Count the lines in the listing below that contain the string "height", matching case exactly. Reply with the number alone.

# [Rows]

◇ ◇ ◇ ◇ ◇ ◇ ◇

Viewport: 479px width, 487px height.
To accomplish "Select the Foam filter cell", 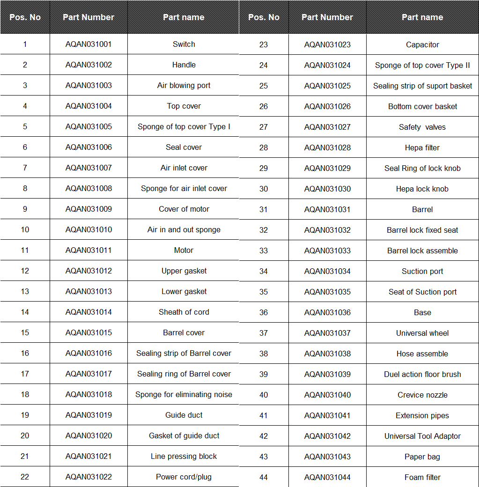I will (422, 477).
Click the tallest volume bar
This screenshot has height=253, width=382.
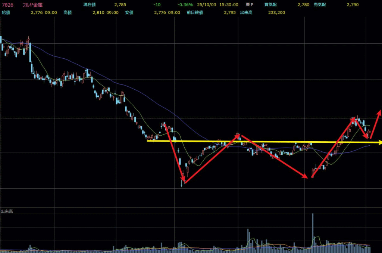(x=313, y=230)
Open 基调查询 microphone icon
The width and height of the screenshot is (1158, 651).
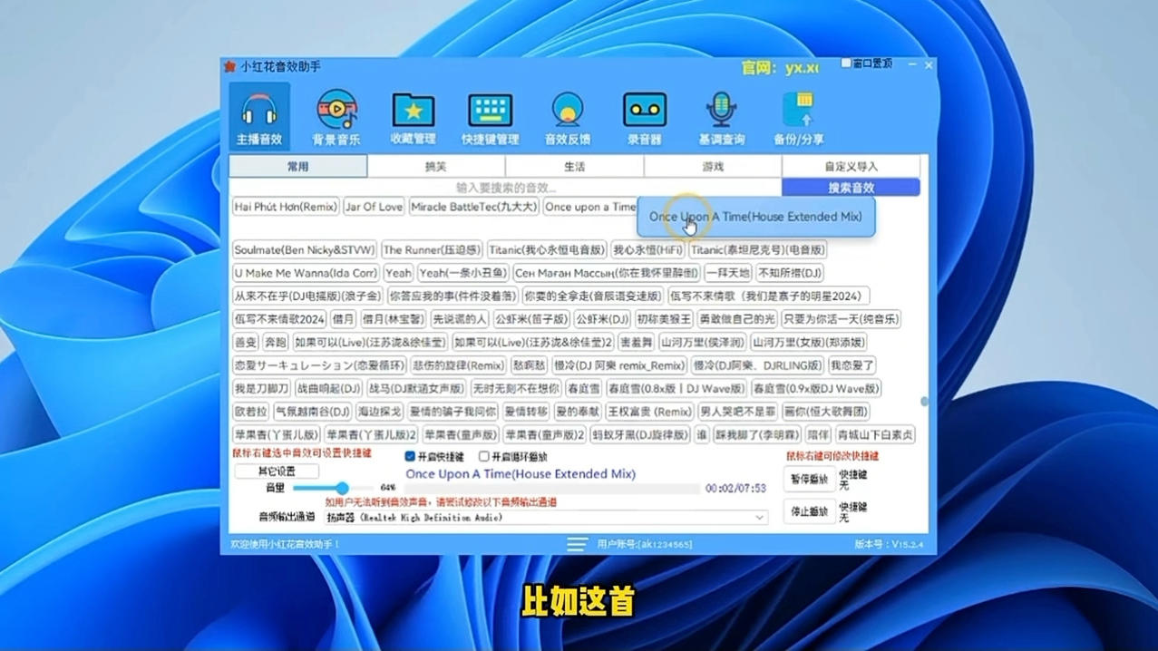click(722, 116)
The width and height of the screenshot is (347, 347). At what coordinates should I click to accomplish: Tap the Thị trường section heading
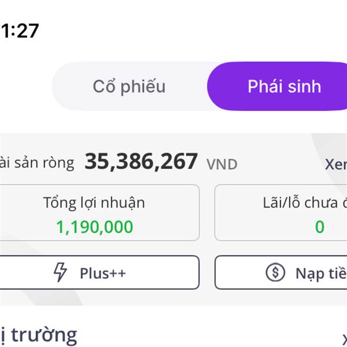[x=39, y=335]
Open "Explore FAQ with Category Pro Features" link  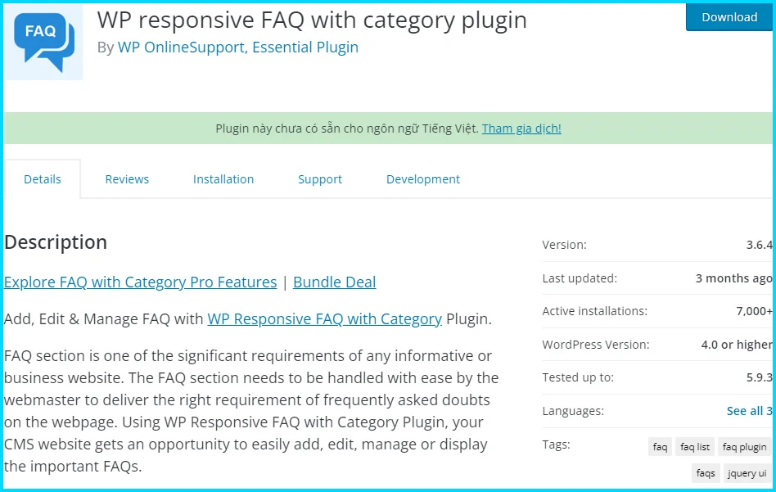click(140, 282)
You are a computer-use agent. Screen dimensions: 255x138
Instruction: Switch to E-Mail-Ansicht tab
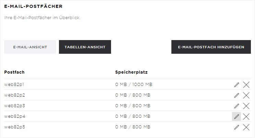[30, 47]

◇ ◇ ◇ ◇ ◇ ◇ ◇

# [Written solution]
4